I rolled over and stared at Ezra’s back. I could barely make him out, and the only thing in the entire room that was lit up was the alarm clock that read ‘3:03’ and the light from his phone.

“Gotcha,” Ezra assented as he stood up and made his way to the closet. “Don’t let them leave. I’ll be there in ten minutes, max.”

With that, he hung up and blew out a long breath.

“What is it?” I muttered into his pillow.

I was so tired. After the afternoon we’d spent watching Ezra’s niece while his sister took her son to the doctor in Dallas, I was not happy to find the phone ringing in the middle of the night.

The nausea had finally abated, but I could still feel traces of the food poisoning causing my system to abhor the thought of food.

Pairing that with the fact that we’d started school back three days ago, and I was practically a zombie, I was not doing well. Granted, we’d only had the students there for two of them, and it was now officially Saturday morning and I didn’t have to do anything tomorrow, but I just couldn’t rouse myself long enough to get out of bed and go with him.

“Couple of my players were caught loitering in the school parking lot. I’m heading there to take them home,” he murmured.

I moaned. “I’m going to kill them.”

I felt his phone hit the bed and blinked one eye open to see him quickly tugging a shirt over his head.

Ezra chuckled and bent over the bed, placing a quick kiss on my cheek. “I’ll do it for you on Monday at practice. Don’t worry.”

With that, he left.

I heard the sound of his truck start up, but even then, I was only conscious long enough to think that his truck was really quite loud at three o’clock in the morning.

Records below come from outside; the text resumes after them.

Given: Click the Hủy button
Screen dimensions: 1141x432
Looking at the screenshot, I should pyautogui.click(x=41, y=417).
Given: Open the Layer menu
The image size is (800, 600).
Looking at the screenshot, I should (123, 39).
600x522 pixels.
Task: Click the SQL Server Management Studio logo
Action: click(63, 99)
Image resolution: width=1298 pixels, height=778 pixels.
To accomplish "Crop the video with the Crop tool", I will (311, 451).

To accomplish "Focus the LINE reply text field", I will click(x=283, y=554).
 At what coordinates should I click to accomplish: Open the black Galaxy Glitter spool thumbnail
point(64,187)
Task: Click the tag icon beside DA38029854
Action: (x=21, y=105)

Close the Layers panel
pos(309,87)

It was the ringing of the phone that woke me up again.

This time when I blinked open my eyes, it was to find that the clock read three forty-one.

Son of a bitch.

Reaching blindly for the phone that I now realized Ezra left, I snatched it up and placed it to my ear, muttering a ‘hello’ that likely didn’t sound as coherent as I’d meant it.

“Got a kid of yours here, Coach,” I heard. “He’s drunk off his ass.”

I blinked open my eyes and stared hard at the wall in frustration. “Where is here?” I asked. “And this is the coach’s soon-to-be wife.”

He rattled off the address. “Sorry if I woke you. I normally call the coach when his kids are in trouble.”

I brushed off his apology and sat up, heading for clothes that had been hastily discarded onto the floor when we’d arrived home. “I’ll be there in ten. Don’t let him leave.”

He should’ve let him leave.

Why?

Because it wasn’t a player of Ezra’s that was drunk off his ass. It was an ex-player of Ezra’s, and the kid that scared the bejesus out of me.

Before I could tell him to find his own ride home, he climbed in my car and I had a choice to make.

It was the wrong one.

***

Ezra

I pulled into the driveway and stared at Raleigh’s missing car, a sense of foreboding overtaking me.

The moment I got inside, I searched for the phone that I’d left on the bed and found it amongst the hastily cast-aside sheets.

After looking up the last number to call, I groaned and headed back out to my truck.

As I went, I made the call back to Chocchie.

“Yellow?” he answered, sounding tired.

“Chocchie,” I said. “It’s McDuff. You got my girl there?”

Chocchie grunted. “She just arrived to pick up your boy.”

“Which one?” I asked, already heading back out to my truck.

“The one with the smart mouth,” Chocchie said as if that was enough for me to figure out who it was. Didn’t he know that they all had smart mouths as kids?

“That doesn’t really narrow it down, man,” I grumbled, getting into the vehicle and starting it back up.

“Hold on,” he paused. “I’ll go…oh, fuck me. Shit, shit! Call 9-1-1!”

I didn’t know who he was talking to, but by the time I arrived at his bar two and a half minutes later, I had a very bad feeling in the pit of my stomach. One that grew when I arrived to find Raleigh on the ground, holding a white bar towel to her face while she watched Chocchie try to keep Mackie on the ground.